Records contained in a dataset:

◇ ◇ ◇ ◇

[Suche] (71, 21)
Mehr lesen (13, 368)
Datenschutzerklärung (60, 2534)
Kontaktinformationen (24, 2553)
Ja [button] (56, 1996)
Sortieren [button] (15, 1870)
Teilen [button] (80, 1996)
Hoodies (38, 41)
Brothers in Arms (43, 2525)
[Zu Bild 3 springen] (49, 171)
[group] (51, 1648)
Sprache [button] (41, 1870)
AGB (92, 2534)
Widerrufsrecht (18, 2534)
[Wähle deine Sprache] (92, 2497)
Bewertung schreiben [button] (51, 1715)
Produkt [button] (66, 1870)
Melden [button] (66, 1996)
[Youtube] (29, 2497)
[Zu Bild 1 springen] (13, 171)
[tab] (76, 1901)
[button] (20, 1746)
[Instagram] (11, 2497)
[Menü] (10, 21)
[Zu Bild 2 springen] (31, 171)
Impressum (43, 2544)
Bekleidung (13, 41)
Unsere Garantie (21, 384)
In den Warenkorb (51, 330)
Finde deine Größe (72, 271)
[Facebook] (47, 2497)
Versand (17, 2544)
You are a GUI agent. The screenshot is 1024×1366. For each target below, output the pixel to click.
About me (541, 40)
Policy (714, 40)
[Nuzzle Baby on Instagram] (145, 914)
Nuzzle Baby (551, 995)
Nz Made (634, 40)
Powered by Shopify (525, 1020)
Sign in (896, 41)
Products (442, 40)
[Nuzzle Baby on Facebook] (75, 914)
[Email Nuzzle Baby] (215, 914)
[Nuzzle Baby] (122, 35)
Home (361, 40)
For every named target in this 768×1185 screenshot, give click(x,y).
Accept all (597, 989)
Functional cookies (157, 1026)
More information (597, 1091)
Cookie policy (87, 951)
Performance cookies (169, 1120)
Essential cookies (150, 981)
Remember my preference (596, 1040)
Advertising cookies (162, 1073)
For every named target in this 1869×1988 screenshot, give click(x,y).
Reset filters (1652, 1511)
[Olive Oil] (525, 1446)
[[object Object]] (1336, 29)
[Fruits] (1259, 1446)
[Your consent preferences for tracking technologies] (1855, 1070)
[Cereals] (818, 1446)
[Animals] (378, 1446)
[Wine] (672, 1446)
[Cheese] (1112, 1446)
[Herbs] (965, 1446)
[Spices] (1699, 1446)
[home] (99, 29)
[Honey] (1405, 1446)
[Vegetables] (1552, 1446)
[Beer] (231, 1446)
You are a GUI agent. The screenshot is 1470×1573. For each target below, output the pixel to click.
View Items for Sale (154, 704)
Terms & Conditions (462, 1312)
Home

◇ ◇ ◇ ◇

Only lines with the word "pixel" go in the answer. Take them all from the entries above.

Task result:
You are a GUI agent. The screenshot is 1024×1366. For each target below, output the pixel to click.
You are a GUI agent. The screenshot is 1470×1573. For each target below, output the pixel to click.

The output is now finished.